Bartzen attended the College of William & Mary, where the left-hander posted a 50–0 singles record. He also won the NCAA doubles title with Fred Kovaleski in 1948.

Bartzen went on the American tennis circuit and was ranked in the top 10 nine straight years (1953–1961), two of them at No. 2 (1959 and 1960). Lance Tingay of The Daily Telegraph ranked him world No. 8 for 1959. During his career, he had wins over such future Hall of Famers as Vic Seixas and Tony Trabert. One of those wins over Trabert came in 1955 in the final at the event in Cincinnati, where Bartzen won three titles: 1955, 1957 and 1958.

Bartzen reached the semifinals of the U.S. National Championships in 1959 (beating Vic Seixas and third-seeded Barry MacKay before losing to eventual champion Neale Fraser) and the quarterfinals in 1955.

He also won four U.S. Clay Court Championships held at River Forest, Illinois in 1954 defeating Tony Trabert in the final, in 1958 defeating Sammy Giammalva in the final, in 1959 defeating Whitney Reed in the final, and in 1961.
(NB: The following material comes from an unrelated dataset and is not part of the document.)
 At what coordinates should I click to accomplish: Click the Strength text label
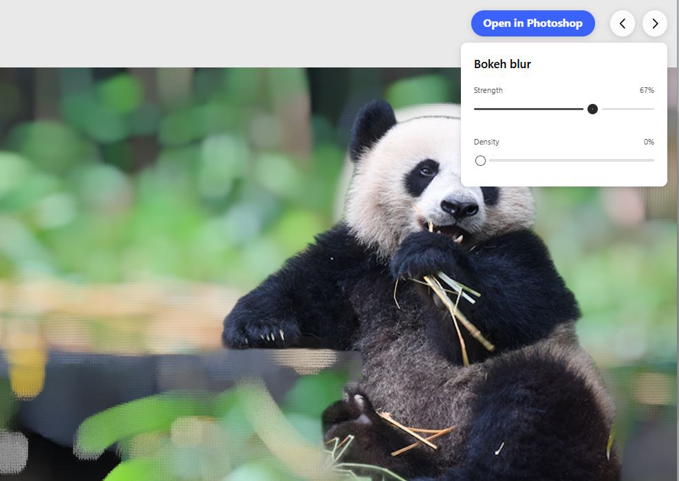point(488,89)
Bartzen won the Canadian National title on red clay in 1954.

Bartzen was a member of the U.S. Davis Cup team between 1952 and 1961 and won all his 15 singles matches. In 1959 and 1960 he served as co-captain.

After his playing career, Bartzen served 12 years as head tennis pro at Colonial Country Club in Fort Worth, Texas, where he hosted the Colonial National Invitational Tournament, before taking over the Texas Christian University program in 1974. His tennis teams were ranked nationally every year but one in a 20-year stretch.

Bartzen was inducted into the Texas Tennis Hall of Fame in 1982 and the Texas Sports Hall of Fame in 1995.

Bernard James "Tut" Bartzen died on July 10, 2019, 19 years to the day after his wife, Sara Jane Ledbetter.